*PROBLEM DESCRIPTION*
Copy the listing below word for word, keeping every line unchanged and in its original order.

*EXERCISE DATA*

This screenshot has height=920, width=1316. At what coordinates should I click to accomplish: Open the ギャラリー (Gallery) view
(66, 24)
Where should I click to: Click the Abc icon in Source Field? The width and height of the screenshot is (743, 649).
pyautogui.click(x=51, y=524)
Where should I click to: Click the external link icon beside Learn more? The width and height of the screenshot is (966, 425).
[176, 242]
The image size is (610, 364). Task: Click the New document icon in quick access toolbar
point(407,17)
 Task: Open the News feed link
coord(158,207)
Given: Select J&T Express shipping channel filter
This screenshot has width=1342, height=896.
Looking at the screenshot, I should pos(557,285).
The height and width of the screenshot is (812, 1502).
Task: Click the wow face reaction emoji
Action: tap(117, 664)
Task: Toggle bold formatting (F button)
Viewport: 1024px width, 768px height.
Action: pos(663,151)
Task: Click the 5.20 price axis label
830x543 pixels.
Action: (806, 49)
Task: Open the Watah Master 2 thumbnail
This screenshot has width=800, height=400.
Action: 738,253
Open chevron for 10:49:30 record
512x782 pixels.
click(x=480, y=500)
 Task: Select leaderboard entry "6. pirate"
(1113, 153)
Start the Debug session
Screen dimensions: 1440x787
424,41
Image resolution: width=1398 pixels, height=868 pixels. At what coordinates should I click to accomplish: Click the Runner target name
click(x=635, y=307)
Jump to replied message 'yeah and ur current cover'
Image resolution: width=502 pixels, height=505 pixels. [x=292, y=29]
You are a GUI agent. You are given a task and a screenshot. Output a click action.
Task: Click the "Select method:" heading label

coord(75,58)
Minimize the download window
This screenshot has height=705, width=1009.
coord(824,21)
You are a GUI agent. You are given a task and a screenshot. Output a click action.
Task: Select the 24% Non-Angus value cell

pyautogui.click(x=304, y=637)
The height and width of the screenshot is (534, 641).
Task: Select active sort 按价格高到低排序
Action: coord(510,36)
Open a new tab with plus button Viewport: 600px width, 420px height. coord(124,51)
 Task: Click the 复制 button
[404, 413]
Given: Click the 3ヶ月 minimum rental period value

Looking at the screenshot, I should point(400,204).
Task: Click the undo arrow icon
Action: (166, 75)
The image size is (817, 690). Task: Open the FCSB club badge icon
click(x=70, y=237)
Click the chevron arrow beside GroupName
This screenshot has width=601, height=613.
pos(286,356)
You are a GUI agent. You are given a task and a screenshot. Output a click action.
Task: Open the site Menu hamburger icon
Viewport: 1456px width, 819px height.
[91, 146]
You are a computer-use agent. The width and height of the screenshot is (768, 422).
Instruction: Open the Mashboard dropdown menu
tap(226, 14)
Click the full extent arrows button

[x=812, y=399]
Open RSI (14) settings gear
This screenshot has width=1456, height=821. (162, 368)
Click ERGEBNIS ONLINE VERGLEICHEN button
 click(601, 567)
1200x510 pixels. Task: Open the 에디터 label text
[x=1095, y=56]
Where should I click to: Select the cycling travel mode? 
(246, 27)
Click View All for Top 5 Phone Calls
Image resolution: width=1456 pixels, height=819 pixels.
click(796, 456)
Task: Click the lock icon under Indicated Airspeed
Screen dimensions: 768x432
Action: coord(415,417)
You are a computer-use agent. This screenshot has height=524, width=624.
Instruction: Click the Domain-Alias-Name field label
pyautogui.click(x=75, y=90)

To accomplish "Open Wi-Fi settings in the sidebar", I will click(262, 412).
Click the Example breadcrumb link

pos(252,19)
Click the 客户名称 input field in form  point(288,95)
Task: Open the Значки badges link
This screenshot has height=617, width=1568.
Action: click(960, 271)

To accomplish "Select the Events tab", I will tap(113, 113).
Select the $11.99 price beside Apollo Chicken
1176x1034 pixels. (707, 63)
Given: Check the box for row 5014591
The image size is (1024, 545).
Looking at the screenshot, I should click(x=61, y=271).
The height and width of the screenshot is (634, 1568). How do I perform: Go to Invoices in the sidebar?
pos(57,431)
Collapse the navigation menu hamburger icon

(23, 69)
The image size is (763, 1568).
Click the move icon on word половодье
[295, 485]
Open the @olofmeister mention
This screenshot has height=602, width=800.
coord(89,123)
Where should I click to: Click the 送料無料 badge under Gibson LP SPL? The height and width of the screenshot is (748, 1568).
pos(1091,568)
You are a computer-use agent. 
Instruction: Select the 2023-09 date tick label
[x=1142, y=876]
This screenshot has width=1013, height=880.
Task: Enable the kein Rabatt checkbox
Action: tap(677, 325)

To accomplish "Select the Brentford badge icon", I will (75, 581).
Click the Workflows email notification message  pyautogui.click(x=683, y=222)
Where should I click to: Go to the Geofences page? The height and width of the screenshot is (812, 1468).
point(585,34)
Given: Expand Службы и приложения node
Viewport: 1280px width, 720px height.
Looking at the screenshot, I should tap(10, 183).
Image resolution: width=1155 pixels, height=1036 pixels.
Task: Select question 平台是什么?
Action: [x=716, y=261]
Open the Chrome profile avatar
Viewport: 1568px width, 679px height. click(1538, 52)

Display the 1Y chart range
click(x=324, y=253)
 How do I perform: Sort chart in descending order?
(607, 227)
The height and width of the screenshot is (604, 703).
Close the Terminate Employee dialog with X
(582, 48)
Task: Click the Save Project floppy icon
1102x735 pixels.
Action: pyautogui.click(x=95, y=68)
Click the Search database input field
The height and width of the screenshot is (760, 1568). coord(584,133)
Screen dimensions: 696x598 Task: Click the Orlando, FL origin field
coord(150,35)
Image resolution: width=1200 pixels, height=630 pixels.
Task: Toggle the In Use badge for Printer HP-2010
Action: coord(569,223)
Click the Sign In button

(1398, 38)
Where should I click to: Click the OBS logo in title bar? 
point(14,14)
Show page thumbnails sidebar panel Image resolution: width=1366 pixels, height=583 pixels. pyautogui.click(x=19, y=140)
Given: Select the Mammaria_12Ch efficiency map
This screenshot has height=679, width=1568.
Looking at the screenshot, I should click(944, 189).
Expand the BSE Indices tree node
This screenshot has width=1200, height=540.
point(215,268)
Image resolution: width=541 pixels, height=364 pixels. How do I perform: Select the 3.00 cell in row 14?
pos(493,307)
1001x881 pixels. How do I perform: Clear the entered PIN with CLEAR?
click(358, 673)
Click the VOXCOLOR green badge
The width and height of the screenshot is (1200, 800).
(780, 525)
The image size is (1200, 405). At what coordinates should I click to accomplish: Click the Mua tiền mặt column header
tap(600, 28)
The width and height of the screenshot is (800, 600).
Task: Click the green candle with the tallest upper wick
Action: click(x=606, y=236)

*SOLUTION FOR THIS PROBLEM*
This screenshot has height=920, width=1316. At what coordinates should I click to accomplish: Open the ギャラリー (Gallery) view
(66, 24)
Where should I click to: Click the Abc icon in Source Field? The width and height of the screenshot is (743, 649).
pyautogui.click(x=51, y=524)
Where should I click to: Click the external link icon beside Learn more? The width and height of the screenshot is (966, 425).
[176, 242]
The image size is (610, 364). Task: Click the New document icon in quick access toolbar
point(407,17)
 Task: Open the News feed link
coord(158,207)
Given: Select J&T Express shipping channel filter
This screenshot has width=1342, height=896.
Looking at the screenshot, I should pos(557,285).
The height and width of the screenshot is (812, 1502).
Task: Click the wow face reaction emoji
Action: tap(117, 664)
Task: Toggle bold formatting (F button)
Viewport: 1024px width, 768px height.
Action: pos(663,151)
Task: Click the 5.20 price axis label
830x543 pixels.
Action: (806, 49)
Task: Open the Watah Master 2 thumbnail
This screenshot has width=800, height=400.
Action: 738,253
Open chevron for 10:49:30 record
512x782 pixels.
click(x=480, y=500)
 Task: Select leaderboard entry "6. pirate"
(1113, 153)
Start the Debug session
Screen dimensions: 1440x787
424,41
Image resolution: width=1398 pixels, height=868 pixels. At what coordinates should I click to accomplish: Click the Runner target name
click(x=635, y=307)
Jump to replied message 'yeah and ur current cover'
Image resolution: width=502 pixels, height=505 pixels. [x=292, y=29]
You are a GUI agent. You are given a task and a screenshot. Output a click action.
Task: Click the "Select method:" heading label

coord(75,58)
Minimize the download window
This screenshot has height=705, width=1009.
coord(824,21)
You are a GUI agent. You are given a task and a screenshot. Output a click action.
Task: Select the 24% Non-Angus value cell

pyautogui.click(x=304, y=637)
The height and width of the screenshot is (534, 641).
Task: Select active sort 按价格高到低排序
Action: coord(510,36)
Open a new tab with plus button Viewport: 600px width, 420px height. coord(124,51)
 Task: Click the 复制 button
[404, 413]
Given: Click the 3ヶ月 minimum rental period value

Looking at the screenshot, I should point(400,204).
Task: Click the undo arrow icon
Action: (166, 75)
The image size is (817, 690). Task: Open the FCSB club badge icon
click(x=70, y=237)
Click the chevron arrow beside GroupName
This screenshot has width=601, height=613.
pos(286,356)
You are a GUI agent. You are given a task and a screenshot. Output a click action.
Task: Open the site Menu hamburger icon
Viewport: 1456px width, 819px height.
[91, 146]
You are a computer-use agent. The width and height of the screenshot is (768, 422).
Instruction: Open the Mashboard dropdown menu
tap(226, 14)
Click the full extent arrows button

[x=812, y=399]
Open RSI (14) settings gear
This screenshot has width=1456, height=821. (162, 368)
Click ERGEBNIS ONLINE VERGLEICHEN button
 click(601, 567)
1200x510 pixels. Task: Open the 에디터 label text
[x=1095, y=56]
Where should I click to: Select the cycling travel mode? 
(246, 27)
Click View All for Top 5 Phone Calls
Image resolution: width=1456 pixels, height=819 pixels.
click(796, 456)
Task: Click the lock icon under Indicated Airspeed
Screen dimensions: 768x432
Action: coord(415,417)
You are a computer-use agent. This screenshot has height=524, width=624.
Instruction: Click the Domain-Alias-Name field label
pyautogui.click(x=75, y=90)

To accomplish "Open Wi-Fi settings in the sidebar", I will click(262, 412).
Click the Example breadcrumb link

pos(252,19)
Click the 客户名称 input field in form  point(288,95)
Task: Open the Значки badges link
This screenshot has height=617, width=1568.
Action: click(960, 271)

To accomplish "Select the Events tab", I will tap(113, 113).
Select the $11.99 price beside Apollo Chicken
1176x1034 pixels. (707, 63)
Given: Check the box for row 5014591
The image size is (1024, 545).
Looking at the screenshot, I should click(x=61, y=271).
The height and width of the screenshot is (634, 1568). How do I perform: Go to Invoices in the sidebar?
pos(57,431)
Collapse the navigation menu hamburger icon

(23, 69)
The image size is (763, 1568).
Click the move icon on word половодье
[295, 485]
Open the @olofmeister mention
This screenshot has height=602, width=800.
coord(89,123)
Where should I click to: Click the 送料無料 badge under Gibson LP SPL? The height and width of the screenshot is (748, 1568).
pos(1091,568)
You are a computer-use agent. 
Instruction: Select the 2023-09 date tick label
[x=1142, y=876]
This screenshot has width=1013, height=880.
Task: Enable the kein Rabatt checkbox
Action: tap(677, 325)

To accomplish "Select the Brentford badge icon", I will (75, 581).
Click the Workflows email notification message  pyautogui.click(x=683, y=222)
Where should I click to: Go to the Geofences page? The height and width of the screenshot is (812, 1468).
point(585,34)
Given: Expand Службы и приложения node
Viewport: 1280px width, 720px height.
Looking at the screenshot, I should tap(10, 183).
Image resolution: width=1155 pixels, height=1036 pixels.
Task: Select question 平台是什么?
Action: [x=716, y=261]
Open the Chrome profile avatar
Viewport: 1568px width, 679px height. click(1538, 52)

Display the 1Y chart range
click(x=324, y=253)
 How do I perform: Sort chart in descending order?
(607, 227)
The height and width of the screenshot is (604, 703).
Close the Terminate Employee dialog with X
(582, 48)
Task: Click the Save Project floppy icon
1102x735 pixels.
Action: pyautogui.click(x=95, y=68)
Click the Search database input field
The height and width of the screenshot is (760, 1568). coord(584,133)
Screen dimensions: 696x598 Task: Click the Orlando, FL origin field
coord(150,35)
Image resolution: width=1200 pixels, height=630 pixels.
Task: Toggle the In Use badge for Printer HP-2010
Action: coord(569,223)
Click the Sign In button

(1398, 38)
Where should I click to: Click the OBS logo in title bar? 
point(14,14)
Show page thumbnails sidebar panel Image resolution: width=1366 pixels, height=583 pixels. pyautogui.click(x=19, y=140)
Given: Select the Mammaria_12Ch efficiency map
This screenshot has height=679, width=1568.
Looking at the screenshot, I should click(944, 189).
Expand the BSE Indices tree node
This screenshot has width=1200, height=540.
point(215,268)
Image resolution: width=541 pixels, height=364 pixels. How do I perform: Select the 3.00 cell in row 14?
pos(493,307)
1001x881 pixels. How do I perform: Clear the entered PIN with CLEAR?
click(358, 673)
Click the VOXCOLOR green badge
The width and height of the screenshot is (1200, 800).
(780, 525)
The image size is (1200, 405). At what coordinates should I click to accomplish: Click the Mua tiền mặt column header
tap(600, 28)
The width and height of the screenshot is (800, 600).
Task: Click the green candle with the tallest upper wick
Action: click(x=606, y=236)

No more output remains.